Passage provided:

= = = =

Congratulations! I knew Carina could help advise you!
April has one of Josy's pups too---I think it is Lily but not sure! 
You will be in great company. I can't wait to smell the puppy breath.


----------



## Sylie (Apr 4, 2011)

Congratulations! My beautiful MiMi is from Josymir. April has both Lily and Rose from Josy too. I remember that recently someone posted on getting a pup from Josy, but I don't recall who. Have you mentioned it before?

Who are you pups parents? MiMi's mom is Missy and her father is Turner.


----------



## BeautifulMaltese (Dec 4, 2013)

MiMi is adorable!! I love seeing all the babies but very happy to see the pups from Jose on this forum! 
My little guy's parents are Boston and Katie. Both are cuties 
I can't wait until March!!!


----------



## Snowbody (Jan 3, 2009)

So happy for you. I was very seriously considering a pup from Josy but she had not litters planned at the time and I ended up finding Tyler first. Can't wait to see him.:chili:


----------



## TLR (Nov 13, 2011)

= = = =

Provided data:
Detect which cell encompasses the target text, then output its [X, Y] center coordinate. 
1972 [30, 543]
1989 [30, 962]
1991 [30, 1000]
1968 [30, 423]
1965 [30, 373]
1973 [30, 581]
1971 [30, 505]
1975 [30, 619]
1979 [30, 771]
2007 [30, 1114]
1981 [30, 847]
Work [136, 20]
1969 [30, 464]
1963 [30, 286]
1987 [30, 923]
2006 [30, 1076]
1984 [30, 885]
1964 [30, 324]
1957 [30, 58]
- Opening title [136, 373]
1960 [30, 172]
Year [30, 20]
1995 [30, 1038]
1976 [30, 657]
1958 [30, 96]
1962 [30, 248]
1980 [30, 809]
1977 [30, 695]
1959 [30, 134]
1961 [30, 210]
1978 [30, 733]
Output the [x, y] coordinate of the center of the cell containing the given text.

= = = =

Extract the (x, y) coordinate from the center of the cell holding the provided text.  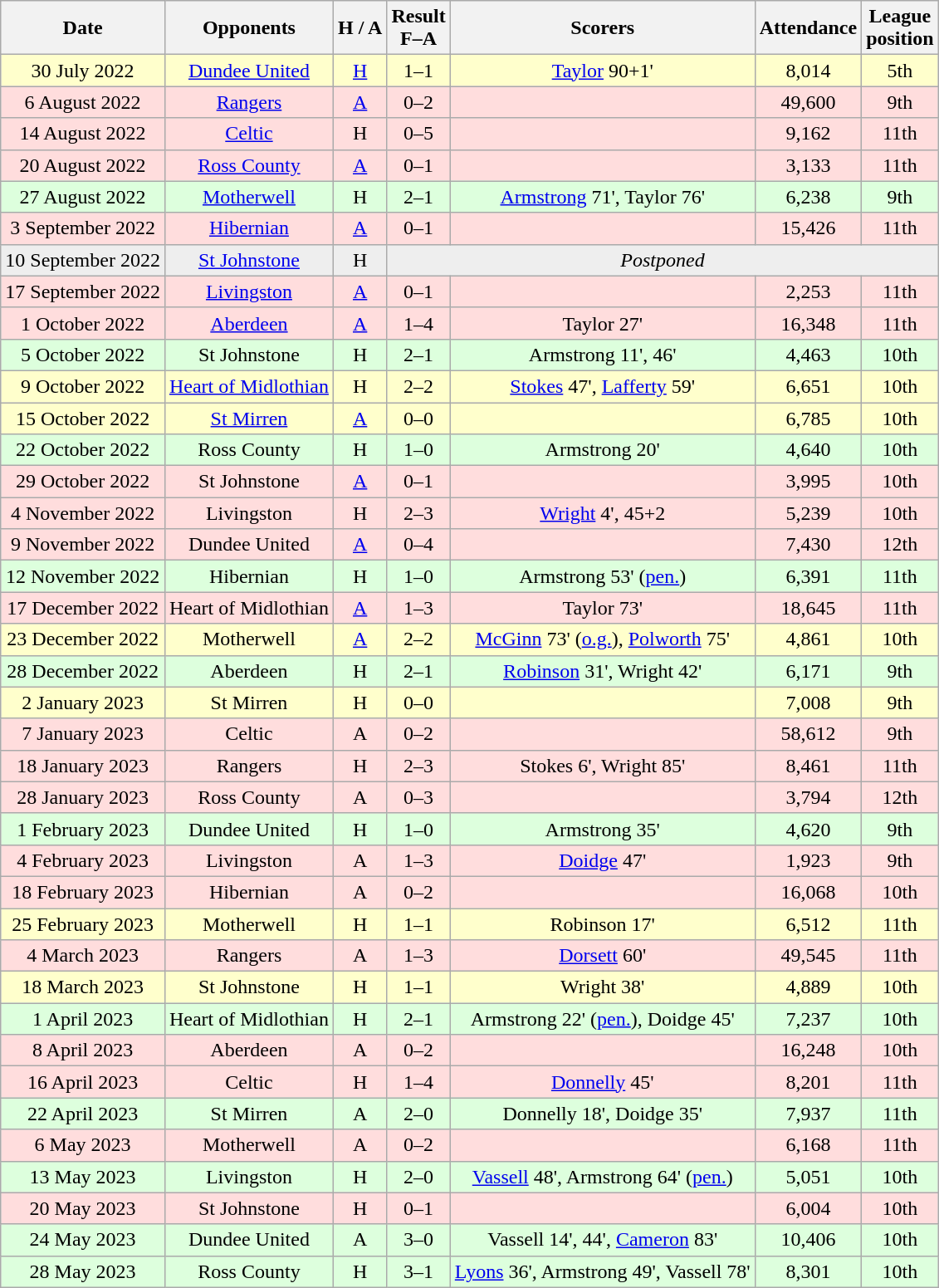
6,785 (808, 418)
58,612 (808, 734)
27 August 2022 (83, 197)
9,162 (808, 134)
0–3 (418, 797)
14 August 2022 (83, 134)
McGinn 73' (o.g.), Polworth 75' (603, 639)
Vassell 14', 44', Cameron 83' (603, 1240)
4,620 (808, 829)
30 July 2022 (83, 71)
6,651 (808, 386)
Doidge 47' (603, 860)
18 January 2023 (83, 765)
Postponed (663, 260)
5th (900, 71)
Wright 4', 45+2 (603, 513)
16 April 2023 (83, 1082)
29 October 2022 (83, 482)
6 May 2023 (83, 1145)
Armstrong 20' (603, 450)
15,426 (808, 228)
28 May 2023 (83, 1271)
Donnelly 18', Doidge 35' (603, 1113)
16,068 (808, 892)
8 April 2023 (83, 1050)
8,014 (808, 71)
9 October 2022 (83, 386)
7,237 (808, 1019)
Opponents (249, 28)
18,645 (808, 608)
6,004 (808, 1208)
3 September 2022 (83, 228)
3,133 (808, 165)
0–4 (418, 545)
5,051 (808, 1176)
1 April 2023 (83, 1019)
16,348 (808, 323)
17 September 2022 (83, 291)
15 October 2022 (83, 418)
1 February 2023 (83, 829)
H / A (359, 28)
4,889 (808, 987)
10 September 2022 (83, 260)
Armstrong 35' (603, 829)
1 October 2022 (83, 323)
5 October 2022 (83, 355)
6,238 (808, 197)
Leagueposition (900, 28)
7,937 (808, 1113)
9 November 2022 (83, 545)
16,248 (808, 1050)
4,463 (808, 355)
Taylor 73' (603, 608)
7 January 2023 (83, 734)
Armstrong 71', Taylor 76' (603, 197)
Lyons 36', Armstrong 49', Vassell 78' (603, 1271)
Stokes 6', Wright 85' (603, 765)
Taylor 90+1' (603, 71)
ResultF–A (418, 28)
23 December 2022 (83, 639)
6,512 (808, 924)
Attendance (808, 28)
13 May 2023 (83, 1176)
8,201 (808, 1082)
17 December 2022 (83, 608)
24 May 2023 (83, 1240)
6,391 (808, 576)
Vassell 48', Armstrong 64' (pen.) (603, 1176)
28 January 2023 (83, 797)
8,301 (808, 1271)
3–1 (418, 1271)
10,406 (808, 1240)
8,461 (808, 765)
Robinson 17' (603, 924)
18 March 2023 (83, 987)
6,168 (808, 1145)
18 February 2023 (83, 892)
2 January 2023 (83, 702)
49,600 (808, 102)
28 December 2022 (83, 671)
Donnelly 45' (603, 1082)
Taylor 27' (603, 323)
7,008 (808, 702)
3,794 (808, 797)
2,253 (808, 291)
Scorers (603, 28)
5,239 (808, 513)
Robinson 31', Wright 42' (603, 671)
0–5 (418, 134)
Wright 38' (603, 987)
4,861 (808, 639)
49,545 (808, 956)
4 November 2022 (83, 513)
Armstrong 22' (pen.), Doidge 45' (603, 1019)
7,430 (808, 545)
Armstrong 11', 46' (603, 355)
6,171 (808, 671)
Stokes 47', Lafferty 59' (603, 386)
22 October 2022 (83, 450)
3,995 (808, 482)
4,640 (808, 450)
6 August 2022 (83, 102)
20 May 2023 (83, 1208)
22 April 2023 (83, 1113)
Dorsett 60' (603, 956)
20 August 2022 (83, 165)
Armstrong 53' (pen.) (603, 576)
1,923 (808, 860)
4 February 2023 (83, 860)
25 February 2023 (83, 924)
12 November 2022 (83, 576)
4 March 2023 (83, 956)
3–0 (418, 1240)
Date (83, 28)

= = = =

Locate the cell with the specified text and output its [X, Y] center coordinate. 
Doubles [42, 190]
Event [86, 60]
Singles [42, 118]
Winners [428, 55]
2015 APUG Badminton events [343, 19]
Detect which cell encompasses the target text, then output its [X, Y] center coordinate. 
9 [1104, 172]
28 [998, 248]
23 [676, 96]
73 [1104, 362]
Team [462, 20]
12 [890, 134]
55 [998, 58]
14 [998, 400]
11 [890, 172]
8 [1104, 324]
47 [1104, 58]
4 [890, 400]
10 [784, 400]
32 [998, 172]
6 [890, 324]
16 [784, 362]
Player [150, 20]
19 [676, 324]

= = = =

What you will do:
1. Transcribe the forum thread's text from "MiMi is adorable!!" to "(Jan 3, 2009)".
2. Using the forum thread, answer each question:
(a) Who are MiMi's mother and father?
(b) Who are the parents of BeautifulMaltese's little guy?
(c) Why did Snowbody not get a pup from Josy?
3. Summarize the forum thread in two sentences.

The replies:
1.
MiMi is adorable!! I love seeing all the babies but very happy to see the pups from Jose on this forum! 
My little guy's parents are Boston and Katie. Both are cuties 
I can't wait until March!!!


----------



## Snowbody (Jan 3, 2009)

2.
(a) MiMi's mother is Missy and her father is Turner.
(b) His parents are Boston and Katie.
(c) Josy had no litters planned at the time, and Snowbody found Tyler first.

3. Members of the forum offer congratulations on a pup from the breeder Josy, and Sylie notes that MiMi, whose parents are Missy and Turner, came from Josymir, as did April's Lily and Rose. BeautifulMaltese names Boston and Katie as the little guy's parents and looks forward to March, while Snowbody had seriously considered a Josy pup but found Tyler first because no litters were planned then.